O caso ainda está pendente de recurso no TJ-SP. Procurado pelo Valor, o advogado do casal informou que não poderia se manifestar sobre o processo.
Em outro caso analisado pelo TJ-SP, os desembargadores determinaram a exclusão de uma moradora que promovia festas particulares frequentes em seu apartamento em Osasco (SP). Ela não se importava com as reclamações e chegava a dividir o valor da multa imposta pelo condomínio entre os convidados (apelação nº 0003122-32.2010.8.26.0079)
Segundo a decisão da 2ª Câmara de Direito Privado, “o direito não pode manter-se inerte, pelo contrário, impõe-se a pacificação desse conflito mediante a atividade jurisdicional”, uma vez que as multas previstas no Código Civil não servem para cessar a conduta ilícita.
Também na capital paulista, uma moradora de um edifício na zona norte foi expulsa de seu apartamento. No caso, não cabe mais recurso. A 7ª Câmara de Direito Privado do TJ-SP entendeu que havia “prova irrefutável acerca da conduta antissocial e agressiva” e que os condôminos “não mais suportavam a conduta da ré, que se mostrava anormal às regras de convivência em sociedade, devendo ser reprimida” (apelação nº 0135761-28.2008.8.26.0000).
O advogado da área imobiliária Luís Rodrigo Almeida, do Viseu Advogados, afirma que as decisões tratam de casos nos quais ficou demonstrado que não havia mais como conviver com os moradores. Os condôminos, acrescenta, foram advertidos, notificados e multados diversas vezes e nada resolveu. “No condomínio vai ter sempre o festeiro, o folgado da garagem, mas essas decisões são para casos excepcionais”, diz.

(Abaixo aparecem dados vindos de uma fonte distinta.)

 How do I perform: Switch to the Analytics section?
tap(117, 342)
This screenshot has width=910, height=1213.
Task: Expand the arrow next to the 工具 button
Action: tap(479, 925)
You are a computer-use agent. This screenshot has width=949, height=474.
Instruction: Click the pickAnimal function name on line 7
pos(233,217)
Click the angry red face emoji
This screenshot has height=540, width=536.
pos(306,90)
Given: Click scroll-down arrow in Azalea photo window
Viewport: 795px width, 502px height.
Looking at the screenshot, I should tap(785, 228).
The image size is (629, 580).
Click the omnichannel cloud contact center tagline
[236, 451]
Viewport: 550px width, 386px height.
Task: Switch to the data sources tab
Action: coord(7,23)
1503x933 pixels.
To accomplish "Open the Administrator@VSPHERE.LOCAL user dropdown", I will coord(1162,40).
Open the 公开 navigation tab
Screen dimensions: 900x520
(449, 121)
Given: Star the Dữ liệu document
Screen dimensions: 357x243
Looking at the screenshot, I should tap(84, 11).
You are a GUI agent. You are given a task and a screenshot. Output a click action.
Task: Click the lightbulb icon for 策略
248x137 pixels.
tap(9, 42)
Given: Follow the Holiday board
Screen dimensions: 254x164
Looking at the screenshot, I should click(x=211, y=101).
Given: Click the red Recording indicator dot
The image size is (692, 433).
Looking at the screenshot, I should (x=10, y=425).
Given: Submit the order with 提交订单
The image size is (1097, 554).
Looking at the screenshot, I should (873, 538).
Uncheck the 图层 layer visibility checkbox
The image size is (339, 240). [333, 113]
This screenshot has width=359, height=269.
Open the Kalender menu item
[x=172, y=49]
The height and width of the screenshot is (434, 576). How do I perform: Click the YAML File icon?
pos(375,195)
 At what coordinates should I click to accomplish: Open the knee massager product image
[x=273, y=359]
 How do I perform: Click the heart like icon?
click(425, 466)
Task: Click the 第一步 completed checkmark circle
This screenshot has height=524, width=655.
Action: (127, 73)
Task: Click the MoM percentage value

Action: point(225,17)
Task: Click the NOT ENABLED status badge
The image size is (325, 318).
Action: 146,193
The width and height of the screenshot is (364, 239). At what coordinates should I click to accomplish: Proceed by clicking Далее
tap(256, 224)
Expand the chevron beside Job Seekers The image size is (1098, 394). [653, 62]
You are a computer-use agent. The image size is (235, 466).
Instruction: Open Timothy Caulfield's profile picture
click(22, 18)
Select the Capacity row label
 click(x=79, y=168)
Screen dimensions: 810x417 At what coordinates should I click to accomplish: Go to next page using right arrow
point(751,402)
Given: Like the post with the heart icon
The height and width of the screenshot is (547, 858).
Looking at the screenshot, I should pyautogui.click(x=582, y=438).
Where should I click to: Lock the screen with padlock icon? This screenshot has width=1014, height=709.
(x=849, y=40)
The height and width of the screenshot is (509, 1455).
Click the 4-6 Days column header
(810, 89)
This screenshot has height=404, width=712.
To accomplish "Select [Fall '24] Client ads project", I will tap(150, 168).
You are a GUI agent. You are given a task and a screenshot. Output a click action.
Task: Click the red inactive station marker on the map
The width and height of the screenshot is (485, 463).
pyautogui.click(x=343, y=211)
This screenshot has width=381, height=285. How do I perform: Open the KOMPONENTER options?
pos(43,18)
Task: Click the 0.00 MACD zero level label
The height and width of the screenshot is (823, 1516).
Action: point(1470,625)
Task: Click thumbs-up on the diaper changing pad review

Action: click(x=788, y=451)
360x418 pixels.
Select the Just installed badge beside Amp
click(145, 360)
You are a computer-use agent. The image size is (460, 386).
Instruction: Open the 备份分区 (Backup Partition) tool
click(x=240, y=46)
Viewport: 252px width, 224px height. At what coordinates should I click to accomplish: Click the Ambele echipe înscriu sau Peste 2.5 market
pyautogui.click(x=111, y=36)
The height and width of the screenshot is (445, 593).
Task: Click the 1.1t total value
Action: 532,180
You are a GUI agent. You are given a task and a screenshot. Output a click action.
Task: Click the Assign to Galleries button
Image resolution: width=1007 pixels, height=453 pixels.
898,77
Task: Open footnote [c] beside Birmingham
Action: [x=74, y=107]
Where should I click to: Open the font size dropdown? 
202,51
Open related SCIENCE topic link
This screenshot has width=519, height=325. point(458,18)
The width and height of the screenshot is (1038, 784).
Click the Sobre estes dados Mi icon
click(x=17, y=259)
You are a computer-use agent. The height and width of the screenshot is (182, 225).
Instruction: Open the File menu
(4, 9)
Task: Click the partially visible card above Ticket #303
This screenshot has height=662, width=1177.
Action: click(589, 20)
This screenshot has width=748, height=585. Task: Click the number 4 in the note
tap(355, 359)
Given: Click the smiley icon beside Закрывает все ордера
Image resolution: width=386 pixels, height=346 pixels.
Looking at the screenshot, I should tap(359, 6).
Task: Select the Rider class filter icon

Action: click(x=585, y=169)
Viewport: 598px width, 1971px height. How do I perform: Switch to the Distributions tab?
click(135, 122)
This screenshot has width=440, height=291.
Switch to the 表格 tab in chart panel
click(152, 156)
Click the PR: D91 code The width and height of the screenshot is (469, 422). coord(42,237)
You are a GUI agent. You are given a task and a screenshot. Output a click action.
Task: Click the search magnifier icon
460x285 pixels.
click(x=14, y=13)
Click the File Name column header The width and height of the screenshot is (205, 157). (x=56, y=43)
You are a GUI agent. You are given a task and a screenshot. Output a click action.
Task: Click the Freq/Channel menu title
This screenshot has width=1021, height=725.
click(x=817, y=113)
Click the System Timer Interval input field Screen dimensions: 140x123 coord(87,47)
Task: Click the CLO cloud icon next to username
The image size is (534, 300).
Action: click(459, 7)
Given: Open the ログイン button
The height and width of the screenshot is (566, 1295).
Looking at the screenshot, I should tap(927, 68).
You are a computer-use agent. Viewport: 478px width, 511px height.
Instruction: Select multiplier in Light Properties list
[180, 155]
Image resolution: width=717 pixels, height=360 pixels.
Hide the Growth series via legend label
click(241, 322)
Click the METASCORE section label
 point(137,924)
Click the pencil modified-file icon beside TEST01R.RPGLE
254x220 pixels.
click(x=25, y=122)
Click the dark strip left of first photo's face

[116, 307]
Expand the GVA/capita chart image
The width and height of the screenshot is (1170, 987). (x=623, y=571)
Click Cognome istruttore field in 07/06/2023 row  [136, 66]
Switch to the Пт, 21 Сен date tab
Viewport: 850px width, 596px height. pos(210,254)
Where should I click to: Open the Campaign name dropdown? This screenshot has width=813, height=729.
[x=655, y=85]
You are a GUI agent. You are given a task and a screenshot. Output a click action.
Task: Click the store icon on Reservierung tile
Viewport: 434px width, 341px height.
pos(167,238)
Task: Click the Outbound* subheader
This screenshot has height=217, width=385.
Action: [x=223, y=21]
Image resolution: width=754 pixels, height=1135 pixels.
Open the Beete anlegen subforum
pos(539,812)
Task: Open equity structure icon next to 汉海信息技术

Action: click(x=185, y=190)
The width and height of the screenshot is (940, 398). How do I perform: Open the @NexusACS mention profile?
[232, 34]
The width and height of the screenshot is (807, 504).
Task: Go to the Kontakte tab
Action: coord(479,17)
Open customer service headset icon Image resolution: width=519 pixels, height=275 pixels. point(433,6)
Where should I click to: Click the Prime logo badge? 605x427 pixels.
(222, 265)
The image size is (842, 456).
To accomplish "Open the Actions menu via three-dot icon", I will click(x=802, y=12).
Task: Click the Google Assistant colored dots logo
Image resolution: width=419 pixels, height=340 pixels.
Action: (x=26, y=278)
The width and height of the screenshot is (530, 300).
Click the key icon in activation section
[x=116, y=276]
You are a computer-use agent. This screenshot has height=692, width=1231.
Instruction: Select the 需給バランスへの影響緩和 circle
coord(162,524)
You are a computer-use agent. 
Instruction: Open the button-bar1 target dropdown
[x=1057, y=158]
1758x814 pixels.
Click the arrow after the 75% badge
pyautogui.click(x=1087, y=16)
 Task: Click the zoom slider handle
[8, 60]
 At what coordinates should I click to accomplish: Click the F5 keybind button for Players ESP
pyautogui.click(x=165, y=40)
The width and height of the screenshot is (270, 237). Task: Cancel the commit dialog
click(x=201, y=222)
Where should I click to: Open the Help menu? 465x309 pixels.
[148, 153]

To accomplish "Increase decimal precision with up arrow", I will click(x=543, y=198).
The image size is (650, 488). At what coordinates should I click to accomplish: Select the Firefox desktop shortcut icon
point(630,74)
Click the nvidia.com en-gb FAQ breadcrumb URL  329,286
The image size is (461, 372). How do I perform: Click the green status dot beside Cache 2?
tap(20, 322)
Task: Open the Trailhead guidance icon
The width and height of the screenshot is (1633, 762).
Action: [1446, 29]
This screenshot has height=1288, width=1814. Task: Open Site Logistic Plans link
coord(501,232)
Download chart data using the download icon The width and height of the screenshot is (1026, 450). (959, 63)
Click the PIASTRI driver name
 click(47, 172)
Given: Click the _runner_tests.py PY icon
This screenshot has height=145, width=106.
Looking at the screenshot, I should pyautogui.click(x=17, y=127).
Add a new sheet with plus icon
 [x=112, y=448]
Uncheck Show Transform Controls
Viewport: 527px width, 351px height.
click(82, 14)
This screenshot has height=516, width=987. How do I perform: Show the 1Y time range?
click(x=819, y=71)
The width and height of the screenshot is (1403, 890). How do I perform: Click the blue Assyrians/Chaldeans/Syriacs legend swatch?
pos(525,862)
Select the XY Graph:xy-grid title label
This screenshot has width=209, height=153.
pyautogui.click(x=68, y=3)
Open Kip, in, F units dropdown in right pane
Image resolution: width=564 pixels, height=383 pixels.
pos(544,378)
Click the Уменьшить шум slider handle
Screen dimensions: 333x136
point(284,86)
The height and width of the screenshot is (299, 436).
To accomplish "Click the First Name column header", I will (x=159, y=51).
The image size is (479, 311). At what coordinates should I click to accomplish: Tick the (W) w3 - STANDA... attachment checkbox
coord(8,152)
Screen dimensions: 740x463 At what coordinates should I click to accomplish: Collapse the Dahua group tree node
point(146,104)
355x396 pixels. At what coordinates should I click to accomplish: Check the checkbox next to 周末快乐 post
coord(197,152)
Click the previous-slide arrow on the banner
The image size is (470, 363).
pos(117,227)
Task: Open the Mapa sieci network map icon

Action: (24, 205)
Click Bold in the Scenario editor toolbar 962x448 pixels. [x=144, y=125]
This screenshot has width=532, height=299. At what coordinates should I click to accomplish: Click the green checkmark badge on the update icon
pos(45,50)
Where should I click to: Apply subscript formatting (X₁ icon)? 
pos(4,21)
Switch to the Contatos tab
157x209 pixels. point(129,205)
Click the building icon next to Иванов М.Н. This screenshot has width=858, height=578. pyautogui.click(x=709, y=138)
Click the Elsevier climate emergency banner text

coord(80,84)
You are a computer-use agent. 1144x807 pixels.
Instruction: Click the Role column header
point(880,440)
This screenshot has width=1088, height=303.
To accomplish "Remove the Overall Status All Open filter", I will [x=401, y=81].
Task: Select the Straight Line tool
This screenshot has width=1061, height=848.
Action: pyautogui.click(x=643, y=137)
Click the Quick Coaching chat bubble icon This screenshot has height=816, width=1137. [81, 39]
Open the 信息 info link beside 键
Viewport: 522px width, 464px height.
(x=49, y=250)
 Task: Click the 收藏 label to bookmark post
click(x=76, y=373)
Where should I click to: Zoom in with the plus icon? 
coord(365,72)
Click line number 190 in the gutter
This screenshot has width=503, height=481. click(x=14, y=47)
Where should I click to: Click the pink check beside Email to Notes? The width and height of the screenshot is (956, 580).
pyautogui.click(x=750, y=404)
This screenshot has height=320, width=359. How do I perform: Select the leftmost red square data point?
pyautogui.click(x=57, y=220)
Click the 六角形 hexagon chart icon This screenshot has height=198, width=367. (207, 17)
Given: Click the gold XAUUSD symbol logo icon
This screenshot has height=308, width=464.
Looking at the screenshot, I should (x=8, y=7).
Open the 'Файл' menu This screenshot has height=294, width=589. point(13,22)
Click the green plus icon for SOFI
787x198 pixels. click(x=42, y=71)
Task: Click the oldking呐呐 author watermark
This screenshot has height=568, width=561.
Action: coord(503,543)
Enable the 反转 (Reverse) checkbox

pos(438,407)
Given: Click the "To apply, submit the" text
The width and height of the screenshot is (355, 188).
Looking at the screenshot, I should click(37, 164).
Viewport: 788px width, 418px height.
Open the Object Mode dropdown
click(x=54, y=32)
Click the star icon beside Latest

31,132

Apesar de não haver previsão legal que determine a exclusão do condômino, o advogado Helder Moroni Câmara, do PMMF Advogados, afirma que o artigo 4º da Lei de Introdução às Normas do Direito Brasileiro estabelece que, “quando a lei for omissa, o juiz decidirá o caso de acordo com a analogia, os costumes e os princípios gerais de direito”. E a solução para esse tipo de situação, acrescenta, está na Constituição. O artigo 5º diz que todos são iguais perante a lei, garantindo-se a inviolabilidade do direito à vida, à liberdade, à igualdade, à segurança e à propriedade. “O direito de propriedade do condômino não pode atentar contra a liberdade e segurança dos demais.”